If you are using Playwright directly without Browser Use, you can call Pilot's API from your automation script at any point where the agent detects a blocker:

import httpx

from playwright.async_api import async_playwright

async def rescue_with_pilot(cdp_url: str, description: str) -> dict:

  """Call Pilot's rescue endpoint directly."""

  async with httpx.AsyncClient() as client:

    resp = await client.post(

      "https://pilotapp.dev/rescue",

      json={

        "cdp_url": cdp_url,

        "description": description,

      },

      headers={"Authorization": "Bearer pk_your_key"},

      timeout=300.0,  # 5 minute timeout

    )

    return resp.json()

# In your Playwright script:

async with async_playwright() as p:

  browser = await p.chromium.connect_over_cdp(cdp_url)

  page = browser.contexts[0].pages[0]

  # ... navigate and interact ...

  # Agent detects a CAPTCHA

  captcha = await page.query_selector('iframe[src*="recaptcha"]')

  if captcha:

    result = await rescue_with_pilot(cdp_url, "CAPTCHA on login page")

    if result["solved"]:

      # Continue automation

      await page.wait_for_selector(".dashboard")

Browser Requirements

CDP WebSocket Access

For Pilot to connect to your browser session, the browser needs to be accessible via a CDP WebSocket URL. This works out of the box with:

Supported Browser Setups

Cloud browser providers -- Browserbase, Browserless, and similar services expose CDP URLs by default.
Self-hosted Chrome -- launch Chrome with --remote-debugging-port=9222 and expose the port.
Playwright's CDP mode -- use browser.connect_over_cdp() instead of browser.launch() for remote browsers.

Why Local Browsers Do Not Work

Local browsers launched via playwright.chromium.launch() create a local CDP endpoint that is not accessible from the internet.

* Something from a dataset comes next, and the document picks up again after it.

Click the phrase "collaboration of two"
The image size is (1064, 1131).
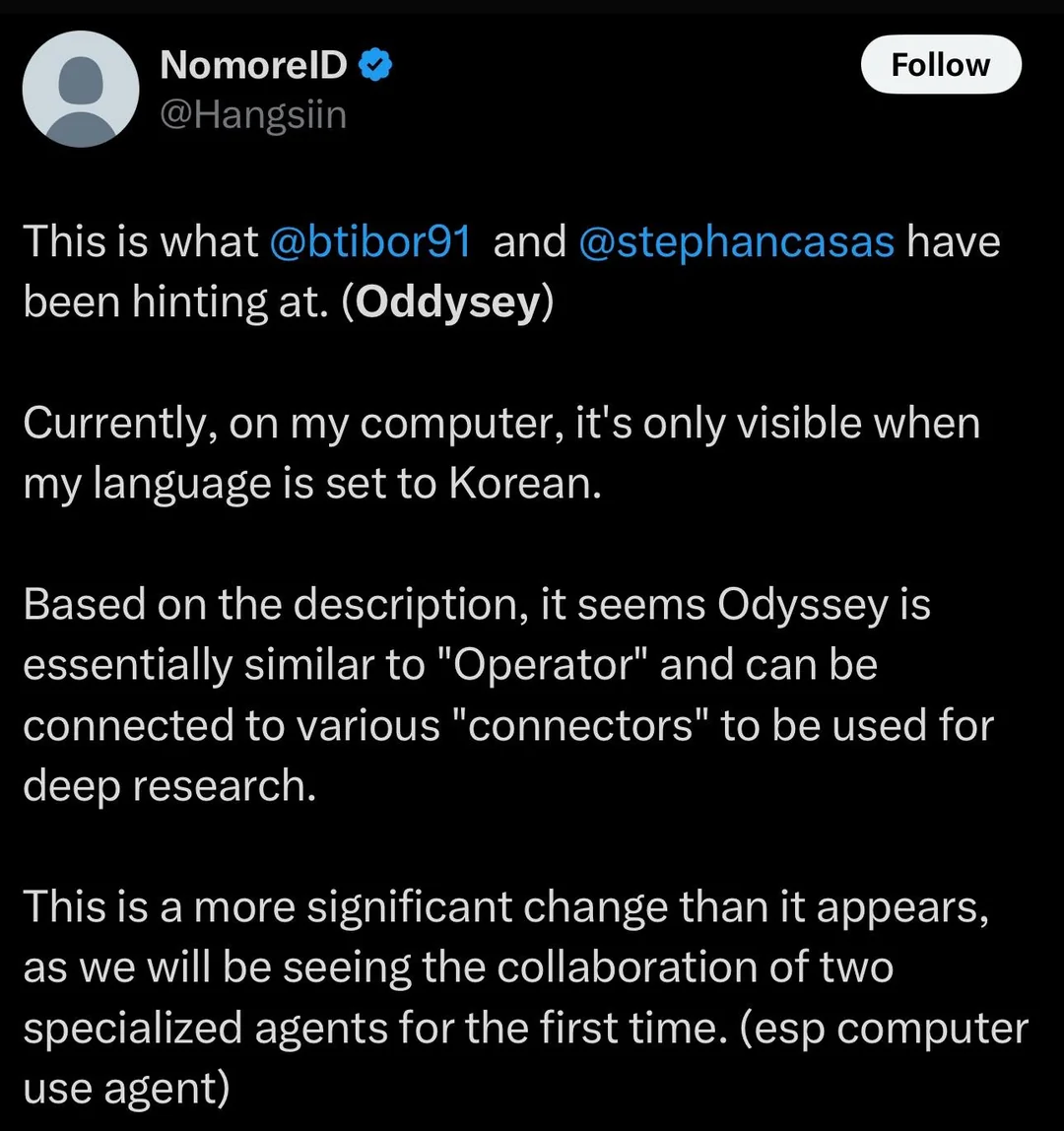tap(695, 966)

For Pilot to work, the browser must be running somewhere network-accessible (a cloud VM, a container, or a cloud browser service).

Error Handling and Timeouts

Result States to Handle

Rescue requests can fail for several reasons, and your agent should handle each case:

result = await rescue_with_pilot(cdp_url, "stuck on verification page")

if result["solved"]:

  # Success -- page is past the blocker

  pass

elif result["error"] == "timeout":

  # No operator picked it up in time -- retry or skip

  pass

elif result["error"] == "unsolvable":

  # Operator saw it but could not solve it

  pass

elif result["error"] == "browser_died":

  # Browser session was lost -- need to restart

  pass

Retry Strategy for Production

For production systems, wrap the rescue call in retry logic with exponential backoff. A timeout usually means no operator was available -- retrying after a short wait often succeeds when an operator becomes free.

When to Use Browser Use vs. Direct Playwright

Browser Use for Adaptive Navigation

Browser Use is the right choice when your task requires adaptive navigation -- the agent needs to figure out how to interact with pages it has never seen before. The LLM decides what to click, what to type, and how to navigate.

Playwright for Known, Repeatable Flows

Direct Playwright scripting is better for well-defined, repeatable flows where you know exactly which selectors to use and what sequence of actions to perform. It is faster, cheaper (no LLM calls), and more reliable for known workflows.

Same Rescue Mechanism for Both

In both cases, human-in-the-loop handles the same category of problems: blockers that neither code nor an LLM can resolve on their own. The integration approach differs (tool registration for Browser Use, direct API call for Playwright), but the underlying rescue mechanism is identical.